Chad Reviews "Wonder Woman"

Back in 1941, the comic book industry as we know it was still in its infancy, but it was pretty much strictly known as a “Boy’s Club,” run by the likes of D.C. and its stalwarts, Superman and Batman. When writer and psychologist William Moulton Marston (who is having a biopic released on him later this year) and his wife Elizabeth teamed up with artist Harry G. Peter to create a hero that would help balance the scales in the comic book world with an equally strong female presence, they created a character with all the wisdom and strength of a goddess, along with the flaws and emotional frailties of a mortal. With superhuman strength, bullet proof bracelets, and a mythical golden lasso as her arsenal, Wonder Woman was unleashed upon the masses, and they fell in love with her immediately as a symbol for strength and female empowerment. The Amazonian Diana Prince has taken a long and winding road to the big screen, making her greatest impact off the printed page on the small screen both in animated and live action with mixed results. Gal Gadot made a huge splash last year appearing in the much maligned “Batman v Superman: Dawn of Justice” as the powerful demigoddess, but it barely whetted our appetites to see Diana really strut her stuff.

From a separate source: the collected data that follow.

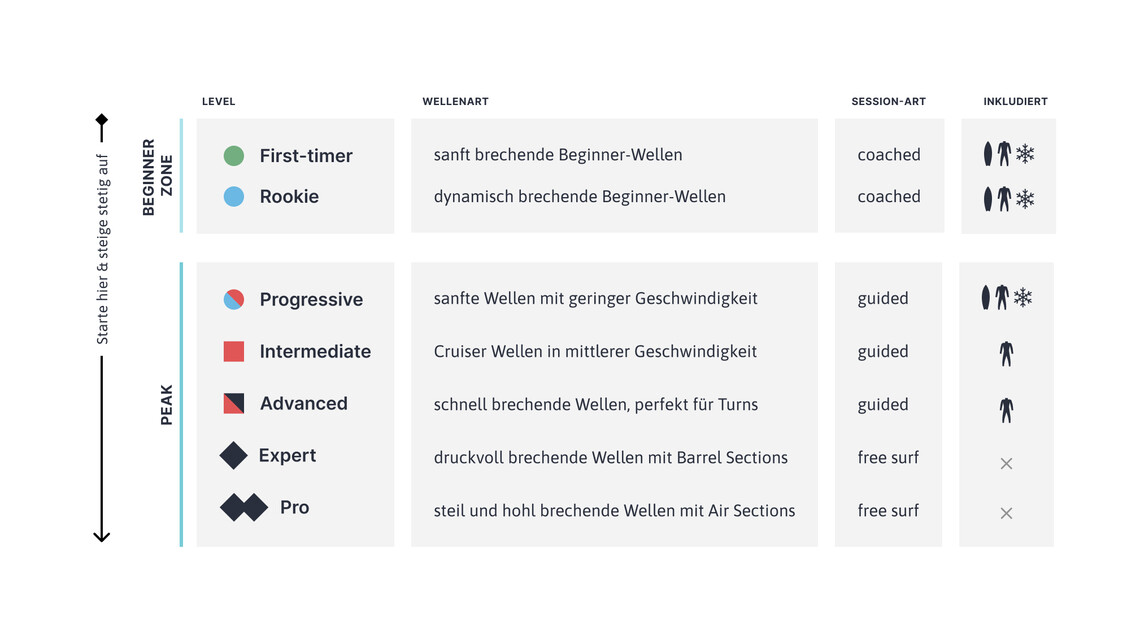Click the Advanced red-and-dark square icon

pos(234,403)
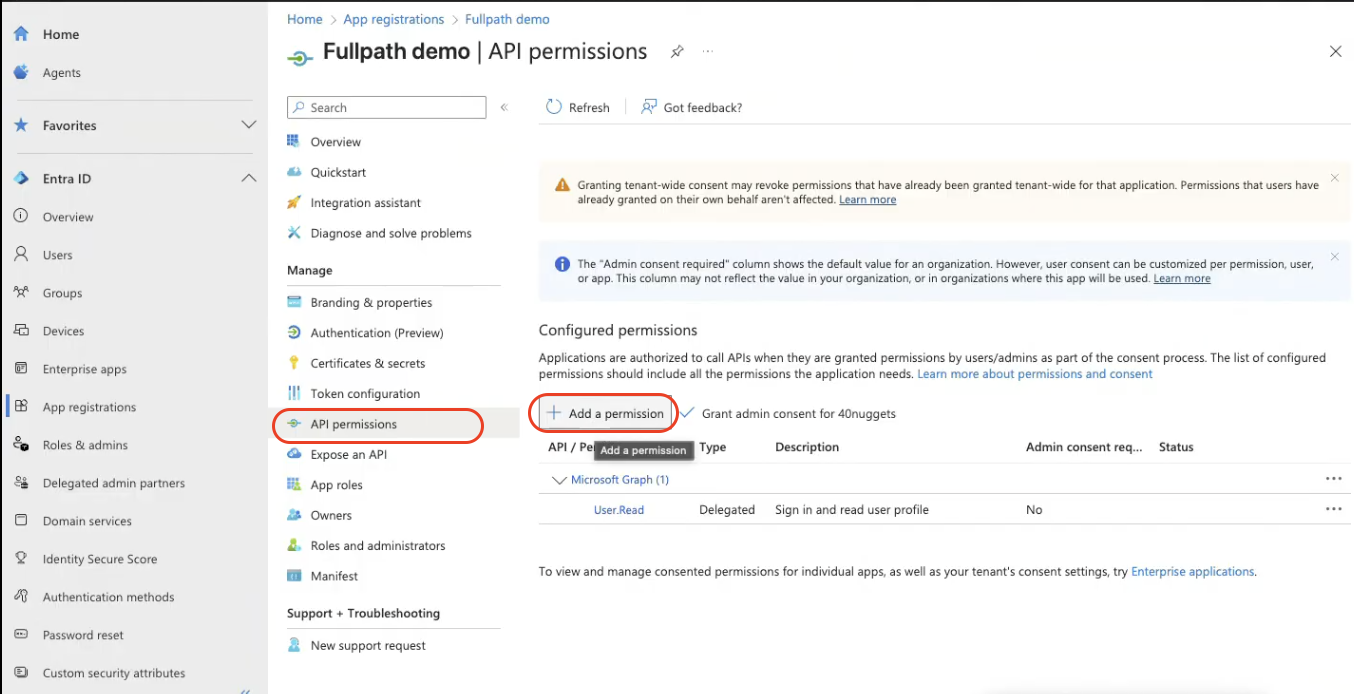The height and width of the screenshot is (694, 1354).
Task: Select App registrations in left navigation
Action: pyautogui.click(x=89, y=407)
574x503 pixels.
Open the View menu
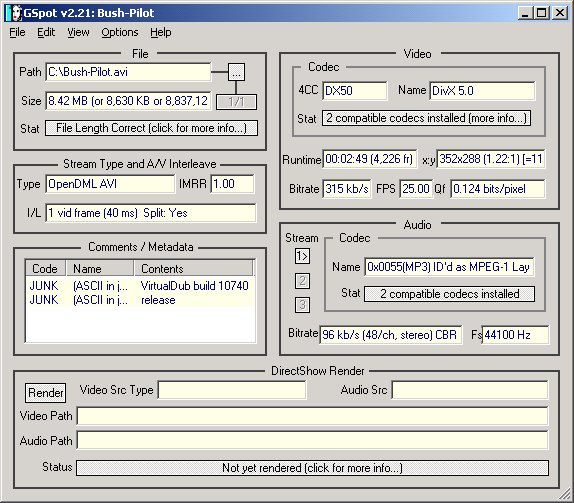78,32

Now, after 76 long years, Director Patty Jenkins (Monster) brings the origin story, solo adventure “Wonder Woman” to theatres.

Diana, currently assigned to the antiquities department at the Louvre, receives a package from Wayne Enterprises containing a photograph from her past where she and a team of soldiers fought the Germans during World War I. This causes her to reflect on her experiences as the story jumps back to her days as a child on the mythical island of Themyscira, as her mother, Queen Hippolyta (Connie Nielsen) and her aunt General Antiope (Robin Wright) debate on whether Diana should be trained as a warrior, which could have major consequences. After American pilot Steve Trevor (Chris Pine) crash lands off the shores of the island with the Germans hot on his tail, a fight erupts and Diana quickly realizes that the world she lives in is not as idyllic as she thought it was as she takes her place alongside the world of man to bring peace and justice to it however she can.

This film is such an amazingly pleasant surprise and is easily the strongest entry thus far in the DC Extended Universe. Patty Jenkins has delivered a truly remarkable film that stays faithful to the source material, with a performance from Gal Gadot that will made me fall for her immediately. The chemistry between her and Pine is simply extraordinary ad never becomes tiresome or boring. While the climax was somewhat of a let-down as it descended back into fairly familiar and predictable territory, the strengths far outweigh the weaknesses here. This film does the character all the justice imaginable and deservedly so. “Wonder Woman” may have taken an incredibly long journey to get to where she is now, but the results are simply… wonderful.